Future translational studies should therefore explore rational combination strategies rather than simplistic standalone approaches [32]. However, potential interactions with drug metabolism, hepatic enzyme activity, and systemic pharmacokinetics must be evaluated carefully [32,33]. Emerging evidence supports a systems-level model in which diet, microbiome dynamics, microbial metabolites, epigenetic regulation, immune signaling, and tumor microenvironment interactions collectively shape prostate cancer progression and therapeutic responsiveness as illustrated in Figure 4.

10.6. Humanistic and Preventive Perspectives

Beyond therapeutic intervention, future research should also consider broader preventive and humanistic dimensions of prostate cancer biology [27,28]. Lifestyle, diet, metabolic health, obesity, inflammation, and microbiome composition interact continuously throughout aging and may influence long-term disease susceptibility [18,22,24,27].

Natural products should therefore not be viewed solely through a pharmaceutical framework, but also within broader contexts involving nutrition, lifestyle medicine, metabolic regulation, and preventive health [27,28,30]. Such perspectives may prove particularly important in early disease prevention and survivorship research.

11. Conclusions

Prostate cancer progression reflects a highly interconnected biological process involving androgen receptor signaling, inflammatory pathways, metabolic adaptation, oxidative stress, immune dysregulation, epigenetic remodeling, and microbiome-associated signaling. Increasing evidence suggests that these processes function as integrated regulatory networks rather than isolated molecular events. Within this framework, the gut microbiome has emerged as a potentially important regulator of systemic inflammation, endocrine metabolism, immune homeostasis, and epigenetic signaling relevant to prostate cancer biology.

Natural products including curcumin, epigallocatechin gallate, resveratrol, sulforaphane, quercetin, genistein, and related phytochemicals demonstrate the capacity to influence multiple components of these interconnected systems in experimental models. Reported effects include modulation of androgen receptor activity, PI3K/AKT and MAPK signaling, inflammatory cytokine production, oxidative stress responses, microbial metabolism, and epigenetic regulation. However, substantial translational challenges remain, including poor bioavailability, microbiome variability, tumor heterogeneity, and limited clinical validation.
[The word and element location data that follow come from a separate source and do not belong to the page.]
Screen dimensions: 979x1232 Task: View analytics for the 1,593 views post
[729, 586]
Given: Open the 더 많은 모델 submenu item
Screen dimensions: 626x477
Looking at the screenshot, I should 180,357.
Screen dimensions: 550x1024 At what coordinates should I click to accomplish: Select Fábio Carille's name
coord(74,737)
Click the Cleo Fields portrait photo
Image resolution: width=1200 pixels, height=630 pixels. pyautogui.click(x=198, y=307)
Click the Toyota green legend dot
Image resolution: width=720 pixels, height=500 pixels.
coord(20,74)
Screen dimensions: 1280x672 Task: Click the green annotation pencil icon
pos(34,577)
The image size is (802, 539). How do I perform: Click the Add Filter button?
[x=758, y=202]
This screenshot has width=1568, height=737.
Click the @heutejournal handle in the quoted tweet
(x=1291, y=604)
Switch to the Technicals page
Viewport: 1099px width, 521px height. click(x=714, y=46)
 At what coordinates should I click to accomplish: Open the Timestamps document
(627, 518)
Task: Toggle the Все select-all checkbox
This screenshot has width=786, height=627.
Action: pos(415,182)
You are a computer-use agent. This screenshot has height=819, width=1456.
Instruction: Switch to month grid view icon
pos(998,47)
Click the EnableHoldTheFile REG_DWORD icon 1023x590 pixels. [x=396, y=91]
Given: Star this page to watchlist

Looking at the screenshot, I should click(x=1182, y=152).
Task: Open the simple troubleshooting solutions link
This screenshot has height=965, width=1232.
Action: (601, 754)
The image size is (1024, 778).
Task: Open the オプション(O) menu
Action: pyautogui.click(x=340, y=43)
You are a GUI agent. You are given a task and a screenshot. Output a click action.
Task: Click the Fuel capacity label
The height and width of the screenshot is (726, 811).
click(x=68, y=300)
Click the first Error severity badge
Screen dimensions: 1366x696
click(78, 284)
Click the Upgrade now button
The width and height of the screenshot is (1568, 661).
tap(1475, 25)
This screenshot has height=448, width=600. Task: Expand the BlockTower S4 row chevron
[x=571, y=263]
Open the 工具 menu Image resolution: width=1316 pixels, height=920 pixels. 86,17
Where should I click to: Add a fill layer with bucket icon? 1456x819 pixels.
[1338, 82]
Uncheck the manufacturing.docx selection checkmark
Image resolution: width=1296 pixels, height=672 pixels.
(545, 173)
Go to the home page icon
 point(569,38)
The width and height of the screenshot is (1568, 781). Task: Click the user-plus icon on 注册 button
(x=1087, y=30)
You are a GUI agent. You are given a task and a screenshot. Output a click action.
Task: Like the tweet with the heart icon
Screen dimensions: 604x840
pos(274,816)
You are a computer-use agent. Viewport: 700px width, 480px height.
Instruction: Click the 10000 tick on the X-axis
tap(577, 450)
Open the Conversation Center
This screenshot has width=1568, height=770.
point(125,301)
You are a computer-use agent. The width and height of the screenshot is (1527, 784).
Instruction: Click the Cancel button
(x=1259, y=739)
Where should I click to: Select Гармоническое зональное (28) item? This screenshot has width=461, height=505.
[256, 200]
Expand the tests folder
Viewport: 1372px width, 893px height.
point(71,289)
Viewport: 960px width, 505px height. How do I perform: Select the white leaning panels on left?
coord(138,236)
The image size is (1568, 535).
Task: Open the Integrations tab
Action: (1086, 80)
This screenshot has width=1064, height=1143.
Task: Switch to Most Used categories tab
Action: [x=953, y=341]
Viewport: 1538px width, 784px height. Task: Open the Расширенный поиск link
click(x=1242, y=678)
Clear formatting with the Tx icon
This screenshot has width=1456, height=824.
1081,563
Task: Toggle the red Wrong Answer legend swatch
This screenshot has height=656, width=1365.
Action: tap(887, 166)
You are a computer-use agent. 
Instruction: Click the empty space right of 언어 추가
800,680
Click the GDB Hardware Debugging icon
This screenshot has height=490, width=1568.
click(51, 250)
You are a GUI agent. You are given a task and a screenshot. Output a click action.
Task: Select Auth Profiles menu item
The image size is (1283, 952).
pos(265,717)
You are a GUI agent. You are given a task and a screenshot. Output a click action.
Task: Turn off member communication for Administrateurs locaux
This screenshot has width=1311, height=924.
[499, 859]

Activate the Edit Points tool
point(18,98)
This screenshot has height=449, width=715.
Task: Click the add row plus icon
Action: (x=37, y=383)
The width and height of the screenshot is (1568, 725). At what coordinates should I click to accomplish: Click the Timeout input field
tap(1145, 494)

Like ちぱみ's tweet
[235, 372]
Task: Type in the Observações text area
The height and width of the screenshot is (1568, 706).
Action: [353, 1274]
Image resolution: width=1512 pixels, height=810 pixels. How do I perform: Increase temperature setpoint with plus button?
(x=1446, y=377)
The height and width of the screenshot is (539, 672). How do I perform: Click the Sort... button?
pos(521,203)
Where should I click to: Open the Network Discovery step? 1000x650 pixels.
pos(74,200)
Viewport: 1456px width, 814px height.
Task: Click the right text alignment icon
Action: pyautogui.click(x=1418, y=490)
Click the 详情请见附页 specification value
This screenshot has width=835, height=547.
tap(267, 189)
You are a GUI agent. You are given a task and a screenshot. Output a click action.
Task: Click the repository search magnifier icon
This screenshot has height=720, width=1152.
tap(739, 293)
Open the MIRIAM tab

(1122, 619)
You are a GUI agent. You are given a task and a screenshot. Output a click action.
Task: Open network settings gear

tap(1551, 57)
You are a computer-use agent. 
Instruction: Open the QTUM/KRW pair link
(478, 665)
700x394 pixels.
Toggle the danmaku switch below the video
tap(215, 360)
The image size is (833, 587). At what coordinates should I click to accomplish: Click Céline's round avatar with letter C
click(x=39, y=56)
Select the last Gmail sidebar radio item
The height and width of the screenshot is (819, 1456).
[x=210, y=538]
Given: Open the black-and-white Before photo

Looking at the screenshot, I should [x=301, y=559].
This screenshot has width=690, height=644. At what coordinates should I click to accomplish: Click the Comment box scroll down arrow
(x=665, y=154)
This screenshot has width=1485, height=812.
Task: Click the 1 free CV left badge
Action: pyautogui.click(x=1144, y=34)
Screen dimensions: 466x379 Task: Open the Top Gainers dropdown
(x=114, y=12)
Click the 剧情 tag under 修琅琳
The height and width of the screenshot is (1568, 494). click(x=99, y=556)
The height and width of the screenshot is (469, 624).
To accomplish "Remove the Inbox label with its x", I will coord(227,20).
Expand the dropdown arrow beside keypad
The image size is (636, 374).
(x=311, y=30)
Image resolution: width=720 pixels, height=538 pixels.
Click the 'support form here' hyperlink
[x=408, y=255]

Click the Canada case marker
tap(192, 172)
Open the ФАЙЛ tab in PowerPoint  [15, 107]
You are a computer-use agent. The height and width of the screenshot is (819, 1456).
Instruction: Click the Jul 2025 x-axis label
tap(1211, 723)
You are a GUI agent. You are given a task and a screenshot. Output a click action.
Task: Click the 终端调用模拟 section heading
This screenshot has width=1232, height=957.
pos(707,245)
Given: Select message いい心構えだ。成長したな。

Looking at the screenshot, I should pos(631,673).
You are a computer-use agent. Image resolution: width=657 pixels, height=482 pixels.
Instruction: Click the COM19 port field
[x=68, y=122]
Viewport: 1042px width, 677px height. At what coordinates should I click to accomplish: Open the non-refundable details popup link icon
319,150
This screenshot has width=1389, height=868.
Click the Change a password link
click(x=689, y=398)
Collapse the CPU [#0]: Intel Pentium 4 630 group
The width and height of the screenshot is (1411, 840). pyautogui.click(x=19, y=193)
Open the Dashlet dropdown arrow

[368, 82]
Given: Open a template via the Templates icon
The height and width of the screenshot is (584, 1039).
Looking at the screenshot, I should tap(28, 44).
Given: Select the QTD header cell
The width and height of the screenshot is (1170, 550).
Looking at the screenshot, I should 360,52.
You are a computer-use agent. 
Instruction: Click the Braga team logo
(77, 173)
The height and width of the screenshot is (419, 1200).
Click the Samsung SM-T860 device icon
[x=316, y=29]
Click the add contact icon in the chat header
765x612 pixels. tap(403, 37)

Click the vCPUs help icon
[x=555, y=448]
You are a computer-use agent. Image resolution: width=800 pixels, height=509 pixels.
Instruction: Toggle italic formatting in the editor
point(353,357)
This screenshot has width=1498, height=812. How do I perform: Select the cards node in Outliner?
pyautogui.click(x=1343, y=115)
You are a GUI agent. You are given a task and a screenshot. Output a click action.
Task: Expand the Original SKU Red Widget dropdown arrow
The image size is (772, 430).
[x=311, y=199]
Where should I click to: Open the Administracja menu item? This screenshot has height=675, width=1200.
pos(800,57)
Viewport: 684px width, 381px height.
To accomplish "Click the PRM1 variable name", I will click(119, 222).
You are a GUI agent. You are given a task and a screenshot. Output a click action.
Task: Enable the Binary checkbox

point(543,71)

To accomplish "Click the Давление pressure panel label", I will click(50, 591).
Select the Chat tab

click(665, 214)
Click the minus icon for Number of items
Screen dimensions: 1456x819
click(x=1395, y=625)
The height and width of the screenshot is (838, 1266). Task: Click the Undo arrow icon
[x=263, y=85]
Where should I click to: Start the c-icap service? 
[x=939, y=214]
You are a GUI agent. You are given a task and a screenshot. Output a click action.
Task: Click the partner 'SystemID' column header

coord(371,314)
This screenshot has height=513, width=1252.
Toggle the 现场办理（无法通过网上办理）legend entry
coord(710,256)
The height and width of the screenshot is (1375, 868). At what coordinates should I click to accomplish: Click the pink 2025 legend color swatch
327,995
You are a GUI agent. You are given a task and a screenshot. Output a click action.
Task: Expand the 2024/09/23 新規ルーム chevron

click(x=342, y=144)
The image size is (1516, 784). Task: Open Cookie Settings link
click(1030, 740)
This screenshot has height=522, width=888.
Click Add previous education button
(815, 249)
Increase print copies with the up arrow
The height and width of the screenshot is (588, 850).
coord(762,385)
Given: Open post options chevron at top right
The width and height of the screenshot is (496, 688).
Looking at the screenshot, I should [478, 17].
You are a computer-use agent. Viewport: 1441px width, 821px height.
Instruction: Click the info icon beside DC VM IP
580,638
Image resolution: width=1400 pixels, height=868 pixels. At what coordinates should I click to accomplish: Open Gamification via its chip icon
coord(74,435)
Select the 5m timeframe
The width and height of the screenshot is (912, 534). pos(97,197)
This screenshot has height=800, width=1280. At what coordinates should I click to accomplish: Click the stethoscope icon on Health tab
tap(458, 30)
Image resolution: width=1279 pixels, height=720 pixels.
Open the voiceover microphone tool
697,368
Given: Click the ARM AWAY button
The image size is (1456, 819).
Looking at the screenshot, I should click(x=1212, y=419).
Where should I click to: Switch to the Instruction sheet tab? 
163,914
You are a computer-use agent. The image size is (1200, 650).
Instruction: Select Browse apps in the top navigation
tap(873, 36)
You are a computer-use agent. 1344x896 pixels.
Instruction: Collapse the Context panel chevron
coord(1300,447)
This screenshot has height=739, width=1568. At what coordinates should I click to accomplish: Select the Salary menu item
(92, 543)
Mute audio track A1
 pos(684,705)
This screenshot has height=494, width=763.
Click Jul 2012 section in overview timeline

Current evidence therefore supports a cautious systems-level interpretation rather than simplified assumptions regarding direct anticancer efficacy. Natural products may ultimately prove most relevant not as isolated therapeutic alternatives, but as biologically active modulators within broader integrative strategies linking metabolism, microbiome dynamics, endocrine signaling, inflammation, and tumor biology. Future progress will require rigorously designed translational studies integrating molecular profiling, microbiome analysis, pharmacokinetics, and clinically meaningful outcomes to clarify the therapeutic significance of these interconnected pathways in prostate cancer.